◆ To do
Transcribe exactly the entries from the "The width and" line to the end, both included, minus pictures.

(Input)

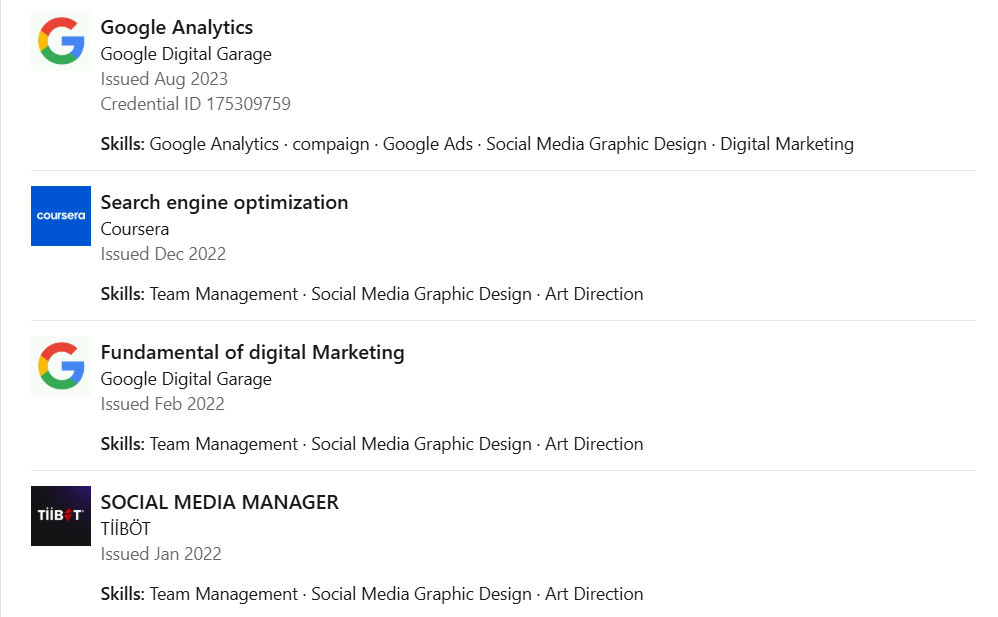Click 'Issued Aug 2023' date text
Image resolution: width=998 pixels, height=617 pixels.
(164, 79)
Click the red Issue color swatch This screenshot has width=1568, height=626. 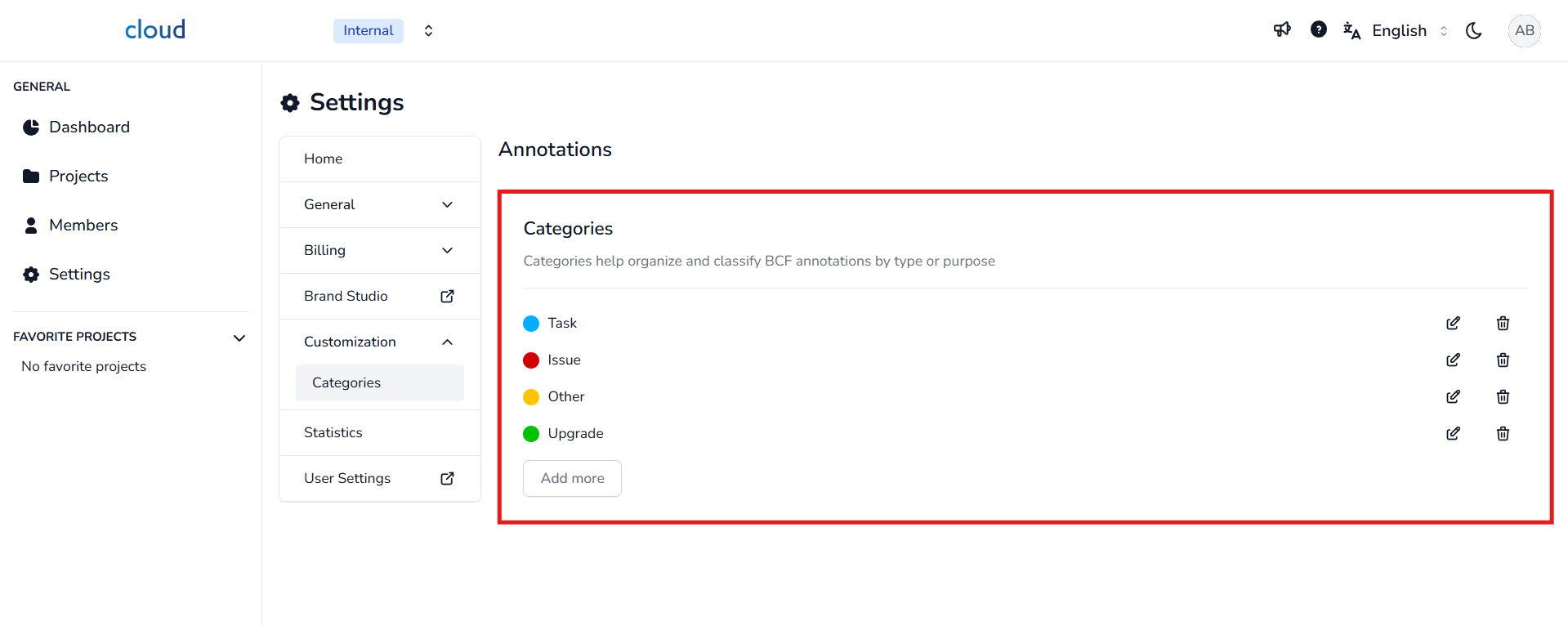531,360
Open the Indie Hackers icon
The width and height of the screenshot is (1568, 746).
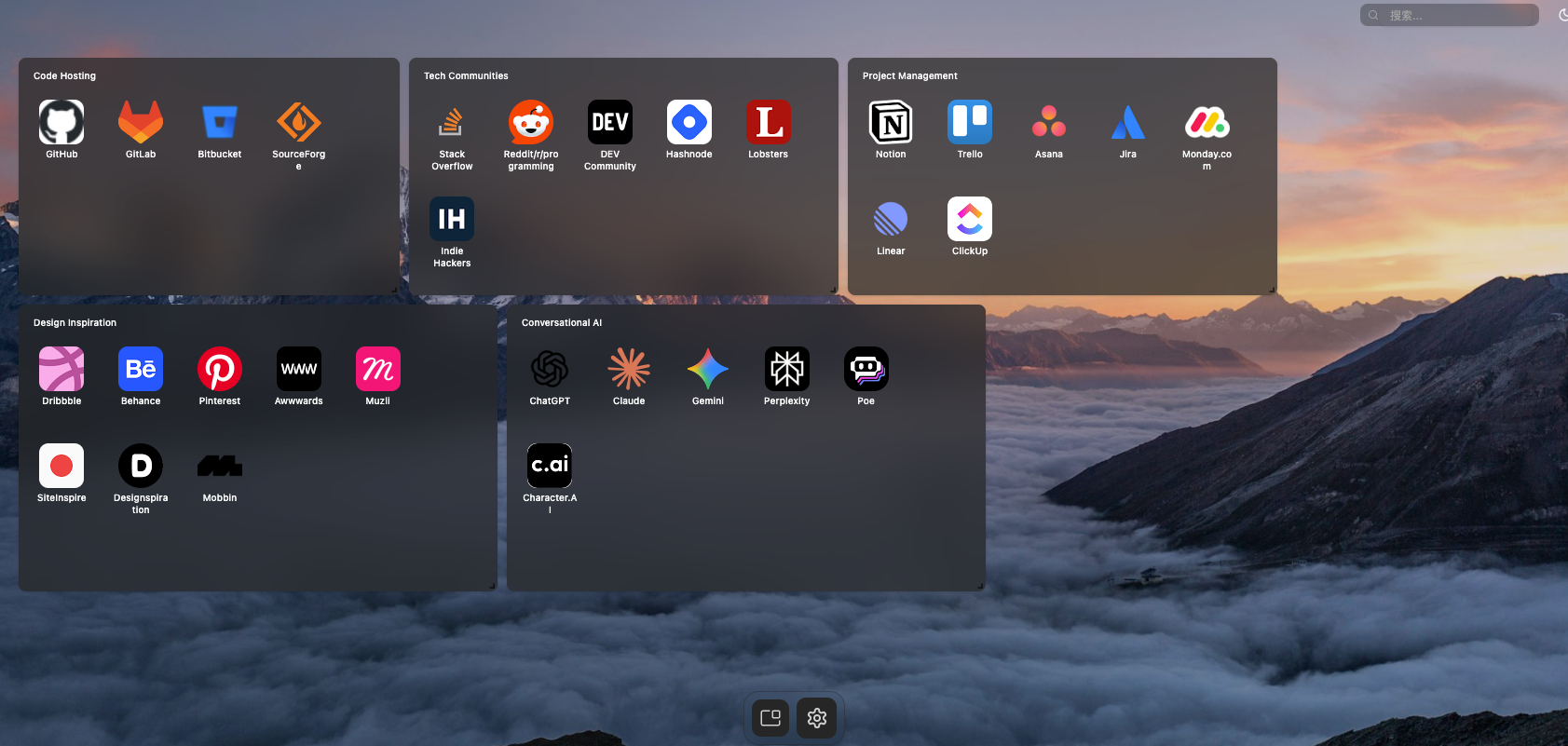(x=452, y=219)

(End Input)

◆ Exercise result
The width and height of the screenshot is (1568, 746).
(x=452, y=219)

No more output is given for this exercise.